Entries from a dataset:
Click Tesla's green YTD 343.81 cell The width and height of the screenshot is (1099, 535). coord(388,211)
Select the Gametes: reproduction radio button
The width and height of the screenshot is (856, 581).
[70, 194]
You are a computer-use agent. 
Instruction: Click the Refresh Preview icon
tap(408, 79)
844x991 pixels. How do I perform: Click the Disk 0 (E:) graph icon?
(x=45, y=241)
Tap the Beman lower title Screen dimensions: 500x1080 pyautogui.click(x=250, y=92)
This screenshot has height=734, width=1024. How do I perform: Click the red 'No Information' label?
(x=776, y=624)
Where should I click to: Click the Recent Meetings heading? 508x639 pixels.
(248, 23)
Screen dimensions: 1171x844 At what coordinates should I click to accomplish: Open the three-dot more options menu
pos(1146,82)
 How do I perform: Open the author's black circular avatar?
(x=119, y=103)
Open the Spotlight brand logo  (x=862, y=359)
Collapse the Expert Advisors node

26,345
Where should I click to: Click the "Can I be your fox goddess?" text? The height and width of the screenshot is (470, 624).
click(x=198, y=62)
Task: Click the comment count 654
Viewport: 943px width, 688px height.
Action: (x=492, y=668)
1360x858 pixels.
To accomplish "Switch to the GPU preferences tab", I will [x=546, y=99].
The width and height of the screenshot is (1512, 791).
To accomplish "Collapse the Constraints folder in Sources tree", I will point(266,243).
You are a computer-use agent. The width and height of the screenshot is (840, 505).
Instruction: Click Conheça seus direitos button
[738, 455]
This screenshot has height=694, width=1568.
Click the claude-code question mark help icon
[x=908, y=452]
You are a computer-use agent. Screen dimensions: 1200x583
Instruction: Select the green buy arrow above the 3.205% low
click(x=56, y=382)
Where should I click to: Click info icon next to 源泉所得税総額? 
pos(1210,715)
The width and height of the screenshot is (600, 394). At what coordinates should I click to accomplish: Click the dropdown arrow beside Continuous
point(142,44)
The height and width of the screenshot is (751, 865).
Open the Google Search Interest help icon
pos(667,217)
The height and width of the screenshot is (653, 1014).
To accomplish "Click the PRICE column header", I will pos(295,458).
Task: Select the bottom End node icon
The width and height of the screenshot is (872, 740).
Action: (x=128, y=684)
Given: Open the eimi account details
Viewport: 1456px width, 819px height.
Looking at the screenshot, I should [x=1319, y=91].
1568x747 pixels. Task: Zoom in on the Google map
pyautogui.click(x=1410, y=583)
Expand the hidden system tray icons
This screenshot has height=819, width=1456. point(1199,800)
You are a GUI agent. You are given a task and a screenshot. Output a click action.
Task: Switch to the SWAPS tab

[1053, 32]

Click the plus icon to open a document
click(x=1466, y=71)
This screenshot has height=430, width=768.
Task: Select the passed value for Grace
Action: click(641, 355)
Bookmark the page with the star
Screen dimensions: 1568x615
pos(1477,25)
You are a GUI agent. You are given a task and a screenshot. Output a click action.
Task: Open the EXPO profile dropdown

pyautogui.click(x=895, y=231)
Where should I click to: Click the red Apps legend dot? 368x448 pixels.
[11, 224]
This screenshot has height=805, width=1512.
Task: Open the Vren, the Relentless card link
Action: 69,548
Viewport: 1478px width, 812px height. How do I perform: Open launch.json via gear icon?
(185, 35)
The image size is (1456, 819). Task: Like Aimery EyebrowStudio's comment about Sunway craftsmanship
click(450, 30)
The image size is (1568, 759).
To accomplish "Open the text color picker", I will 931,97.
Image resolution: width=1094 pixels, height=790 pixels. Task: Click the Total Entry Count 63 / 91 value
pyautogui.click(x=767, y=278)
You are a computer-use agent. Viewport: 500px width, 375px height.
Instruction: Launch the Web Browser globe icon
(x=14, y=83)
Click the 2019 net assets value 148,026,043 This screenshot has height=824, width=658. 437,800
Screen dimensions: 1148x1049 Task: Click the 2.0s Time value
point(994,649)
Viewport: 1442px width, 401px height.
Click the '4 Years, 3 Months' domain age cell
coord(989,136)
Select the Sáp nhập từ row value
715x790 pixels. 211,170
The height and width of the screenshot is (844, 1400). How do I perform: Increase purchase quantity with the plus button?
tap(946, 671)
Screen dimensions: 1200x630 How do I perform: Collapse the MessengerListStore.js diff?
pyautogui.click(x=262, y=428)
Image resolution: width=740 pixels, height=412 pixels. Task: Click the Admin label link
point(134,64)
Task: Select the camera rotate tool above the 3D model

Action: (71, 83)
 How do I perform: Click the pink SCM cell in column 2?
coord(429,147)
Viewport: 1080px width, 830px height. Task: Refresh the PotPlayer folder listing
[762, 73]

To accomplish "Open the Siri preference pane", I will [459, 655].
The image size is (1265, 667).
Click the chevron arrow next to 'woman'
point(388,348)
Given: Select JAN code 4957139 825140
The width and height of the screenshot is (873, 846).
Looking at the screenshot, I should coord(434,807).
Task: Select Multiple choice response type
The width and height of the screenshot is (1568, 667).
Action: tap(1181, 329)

:: YOUR TASK ::
Rewrite the data above with every "Where should I click to:" swapped for "Which point do I click to:", leaving everything else unchanged.

:: SOLUTION TO THIS PROBLEM ::
Click Tesla's green YTD 343.81 cell The width and height of the screenshot is (1099, 535). coord(388,211)
Select the Gametes: reproduction radio button
The width and height of the screenshot is (856, 581).
[70, 194]
You are a computer-use agent. 
Instruction: Click the Refresh Preview icon
tap(408, 79)
844x991 pixels. How do I perform: Click the Disk 0 (E:) graph icon?
(x=45, y=241)
Tap the Beman lower title Screen dimensions: 500x1080 pyautogui.click(x=250, y=92)
This screenshot has height=734, width=1024. How do I perform: Click the red 'No Information' label?
(x=776, y=624)
Which point do I click to: Click the Recent Meetings heading? 508x639 pixels.
(248, 23)
Screen dimensions: 1171x844 At what coordinates should I click to accomplish: Open the three-dot more options menu
pos(1146,82)
 How do I perform: Open the author's black circular avatar?
(x=119, y=103)
Open the Spotlight brand logo  (x=862, y=359)
Collapse the Expert Advisors node

26,345
Which point do I click to: Click the "Can I be your fox goddess?" text? The height and width of the screenshot is (470, 624).
click(x=198, y=62)
Task: Click the comment count 654
Viewport: 943px width, 688px height.
Action: (x=492, y=668)
1360x858 pixels.
To accomplish "Switch to the GPU preferences tab", I will [x=546, y=99].
The width and height of the screenshot is (1512, 791).
To accomplish "Collapse the Constraints folder in Sources tree", I will point(266,243).
You are a computer-use agent. The width and height of the screenshot is (840, 505).
Instruction: Click Conheça seus direitos button
[738, 455]
This screenshot has height=694, width=1568.
Click the claude-code question mark help icon
[x=908, y=452]
You are a computer-use agent. Screen dimensions: 1200x583
Instruction: Select the green buy arrow above the 3.205% low
click(x=56, y=382)
Which point do I click to: Click info icon next to 源泉所得税総額? 
pos(1210,715)
The width and height of the screenshot is (600, 394). At what coordinates should I click to accomplish: Click the dropdown arrow beside Continuous
point(142,44)
The height and width of the screenshot is (751, 865).
Open the Google Search Interest help icon
pos(667,217)
The height and width of the screenshot is (653, 1014).
To accomplish "Click the PRICE column header", I will pos(295,458).
Task: Select the bottom End node icon
The width and height of the screenshot is (872, 740).
Action: (x=128, y=684)
Given: Open the eimi account details
Viewport: 1456px width, 819px height.
Looking at the screenshot, I should [x=1319, y=91].
1568x747 pixels. Task: Zoom in on the Google map
pyautogui.click(x=1410, y=583)
Expand the hidden system tray icons
This screenshot has height=819, width=1456. point(1199,800)
You are a GUI agent. You are given a task and a screenshot. Output a click action.
Task: Switch to the SWAPS tab

[1053, 32]

Click the plus icon to open a document
click(x=1466, y=71)
This screenshot has height=430, width=768.
Task: Select the passed value for Grace
Action: click(641, 355)
Bookmark the page with the star
Screen dimensions: 1568x615
pos(1477,25)
You are a GUI agent. You are given a task and a screenshot. Output a click action.
Task: Open the EXPO profile dropdown

pyautogui.click(x=895, y=231)
Which point do I click to: Click the red Apps legend dot? 368x448 pixels.
[11, 224]
This screenshot has height=805, width=1512.
Task: Open the Vren, the Relentless card link
Action: 69,548
Viewport: 1478px width, 812px height. How do I perform: Open launch.json via gear icon?
(185, 35)
The image size is (1456, 819). Task: Like Aimery EyebrowStudio's comment about Sunway craftsmanship
click(450, 30)
The image size is (1568, 759).
To accomplish "Open the text color picker", I will 931,97.
Image resolution: width=1094 pixels, height=790 pixels. Task: Click the Total Entry Count 63 / 91 value
pyautogui.click(x=767, y=278)
You are a computer-use agent. Viewport: 500px width, 375px height.
Instruction: Launch the Web Browser globe icon
(x=14, y=83)
Click the 2019 net assets value 148,026,043 This screenshot has height=824, width=658. 437,800
Screen dimensions: 1148x1049 Task: Click the 2.0s Time value
point(994,649)
Viewport: 1442px width, 401px height.
Click the '4 Years, 3 Months' domain age cell
coord(989,136)
Select the Sáp nhập từ row value
715x790 pixels. 211,170
The height and width of the screenshot is (844, 1400). How do I perform: Increase purchase quantity with the plus button?
tap(946, 671)
Screen dimensions: 1200x630 How do I perform: Collapse the MessengerListStore.js diff?
pyautogui.click(x=262, y=428)
Image resolution: width=740 pixels, height=412 pixels. Task: Click the Admin label link
point(134,64)
Task: Select the camera rotate tool above the 3D model

Action: (71, 83)
 How do I perform: Click the pink SCM cell in column 2?
coord(429,147)
Viewport: 1080px width, 830px height. Task: Refresh the PotPlayer folder listing
[762, 73]

To accomplish "Open the Siri preference pane", I will [459, 655].
The image size is (1265, 667).
Click the chevron arrow next to 'woman'
point(388,348)
Given: Select JAN code 4957139 825140
The width and height of the screenshot is (873, 846).
Looking at the screenshot, I should coord(434,807).
Task: Select Multiple choice response type
The width and height of the screenshot is (1568, 667).
Action: tap(1181, 329)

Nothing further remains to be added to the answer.